* [DIRECTIONS FOR THIS TASK] Give back exactly the line containing "This screenshot has width=969, height=400." and all that follow it in the data below, with the pictures left out.

* [EXERCISE DATA]
☆ ☆ ☆ ☆

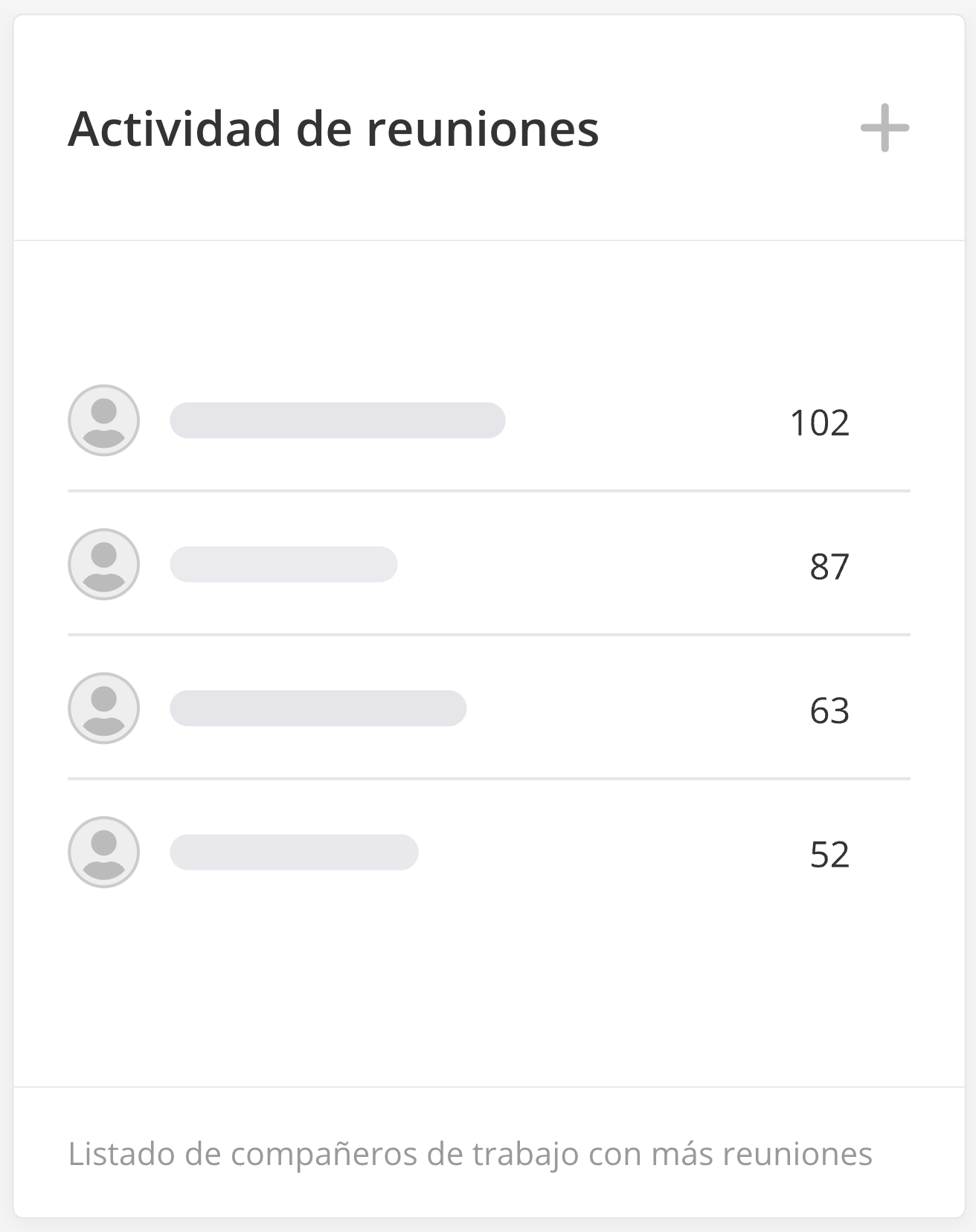
Task: Click the divider line above the footer text
Action: [489, 1087]
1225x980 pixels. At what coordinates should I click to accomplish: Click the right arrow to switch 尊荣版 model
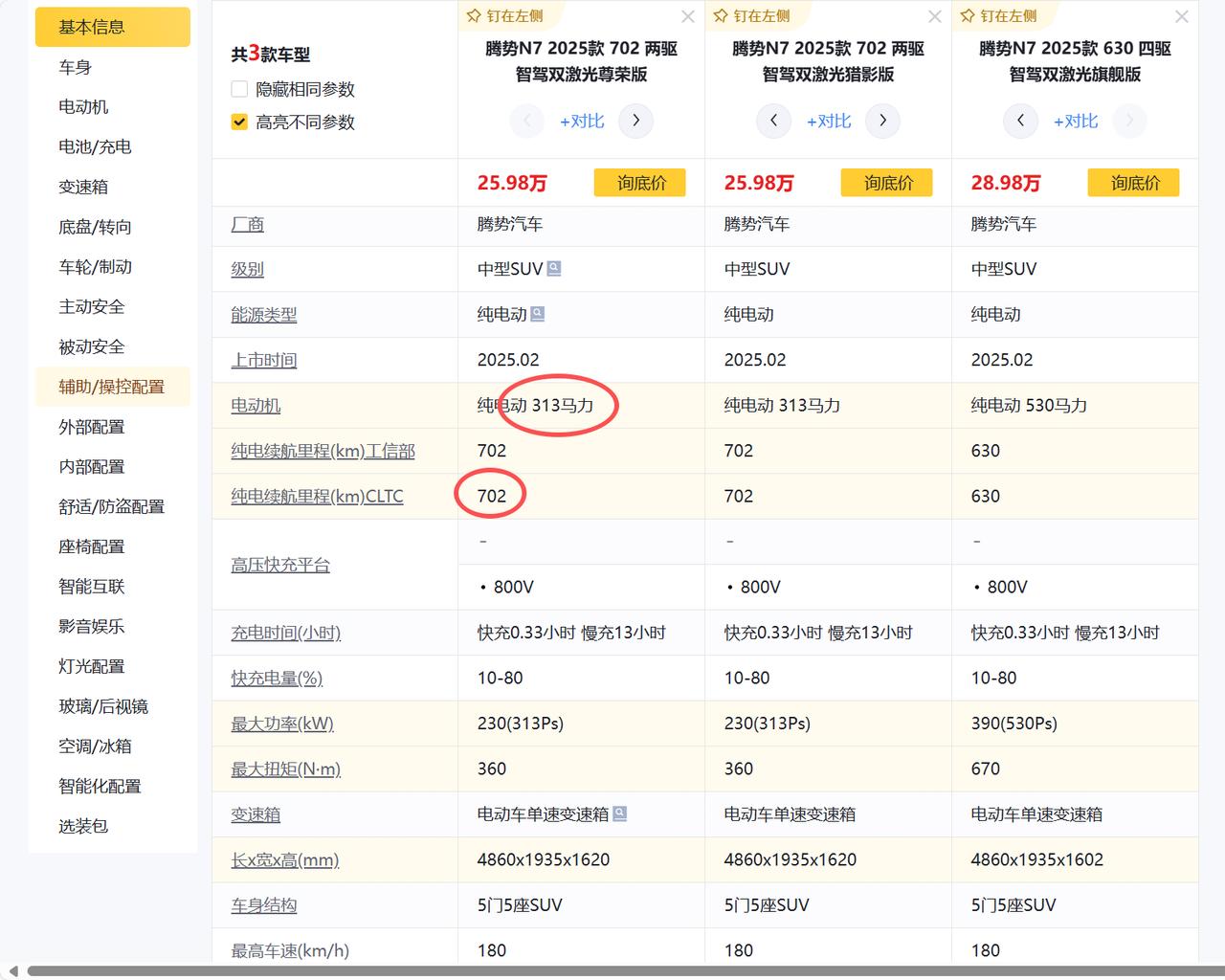(x=636, y=121)
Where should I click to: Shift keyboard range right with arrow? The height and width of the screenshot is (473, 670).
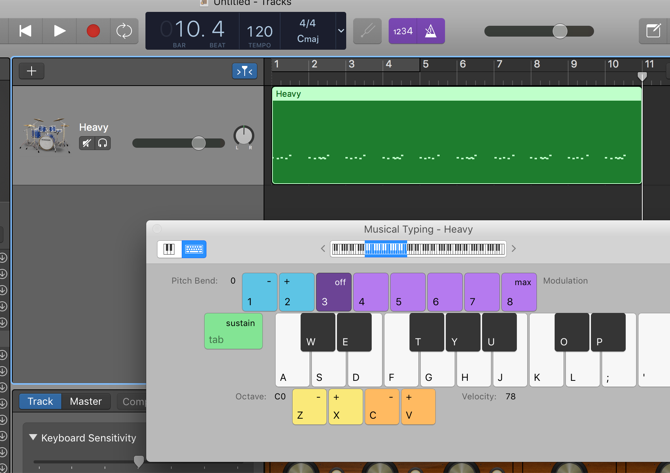[514, 249]
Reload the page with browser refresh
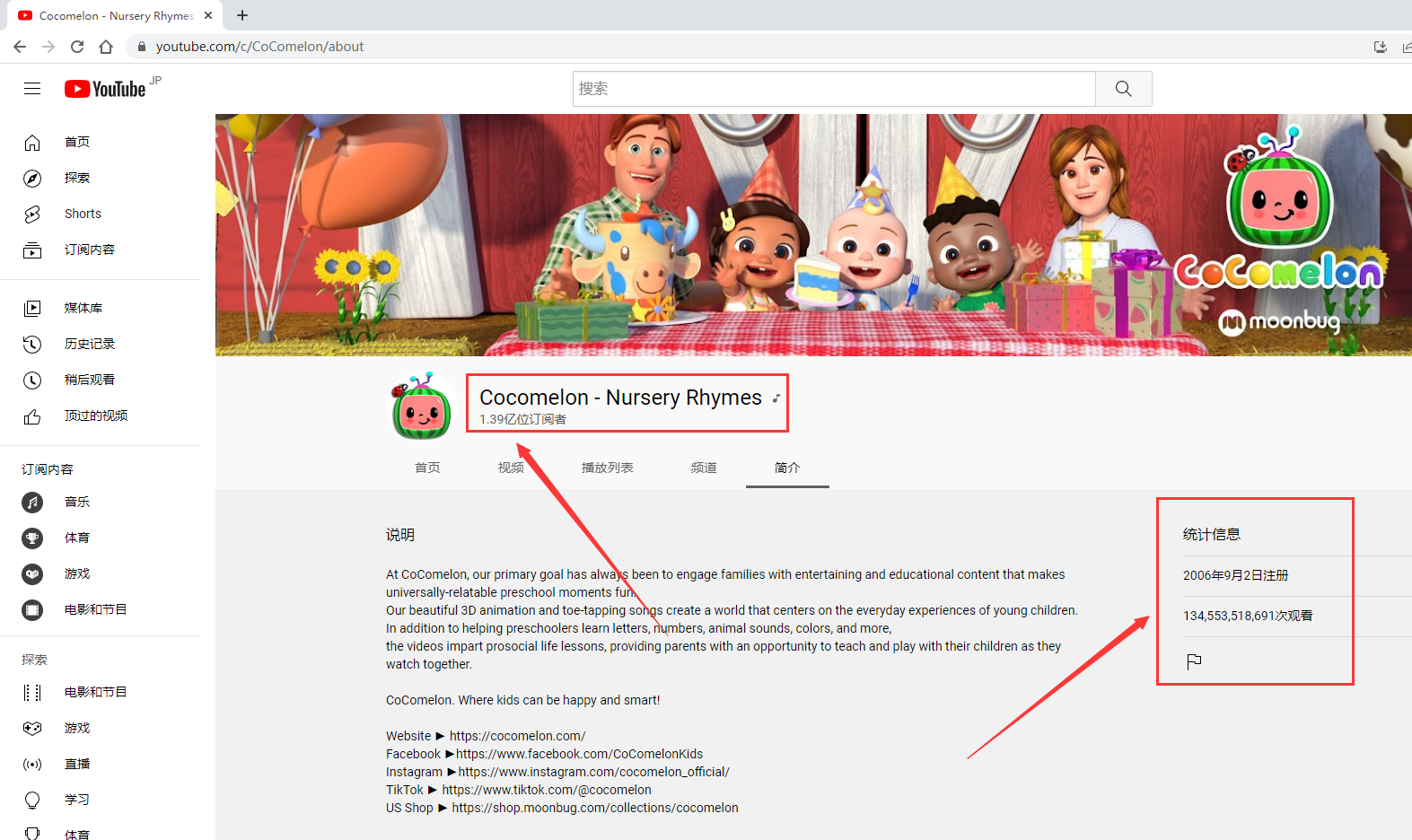This screenshot has width=1412, height=840. pyautogui.click(x=77, y=47)
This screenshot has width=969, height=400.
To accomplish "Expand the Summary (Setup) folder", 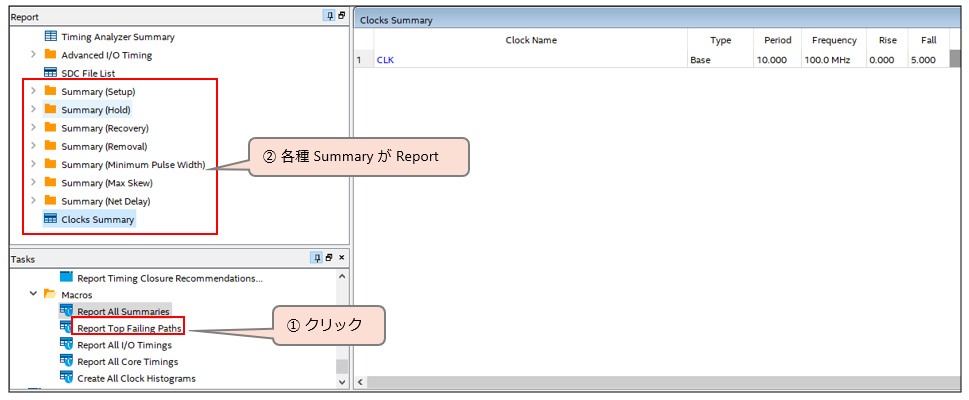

☆ ☆ ☆ ☆

* [ANSWER TO THE EXERCISE]
This screenshot has width=969, height=400.
To accomplish "Expand the Summary (Setup) folder", 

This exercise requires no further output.